Stored items from a collection

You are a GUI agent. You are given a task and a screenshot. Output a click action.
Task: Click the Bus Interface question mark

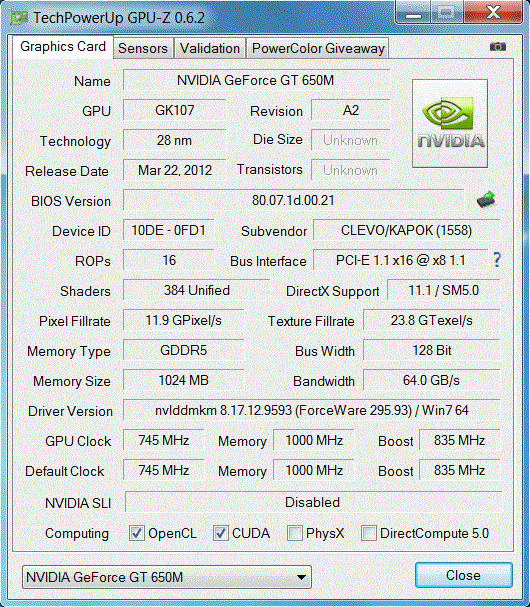click(497, 259)
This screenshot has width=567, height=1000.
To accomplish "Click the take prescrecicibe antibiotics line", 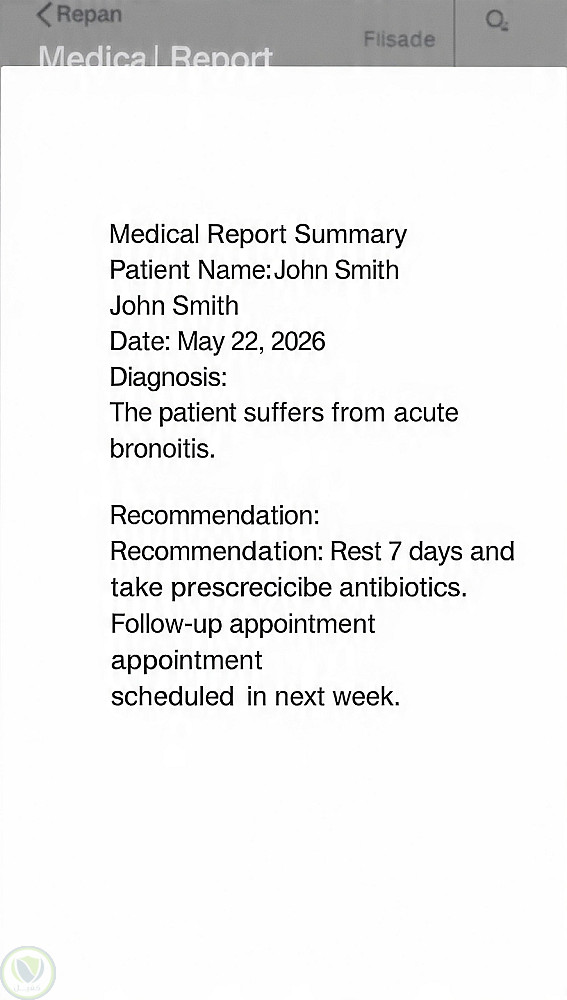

→ **Task description**
Only the text of the records is to be reproduced exactly; skip the pictures.

→ **Task response**
You are a GUI agent. You are given a task and a screenshot. Output a click action.
Task: Click the Bus Interface question mark

click(497, 259)
This screenshot has width=567, height=1000.
To accomplish "Click the take prescrecicibe antibiotics line", 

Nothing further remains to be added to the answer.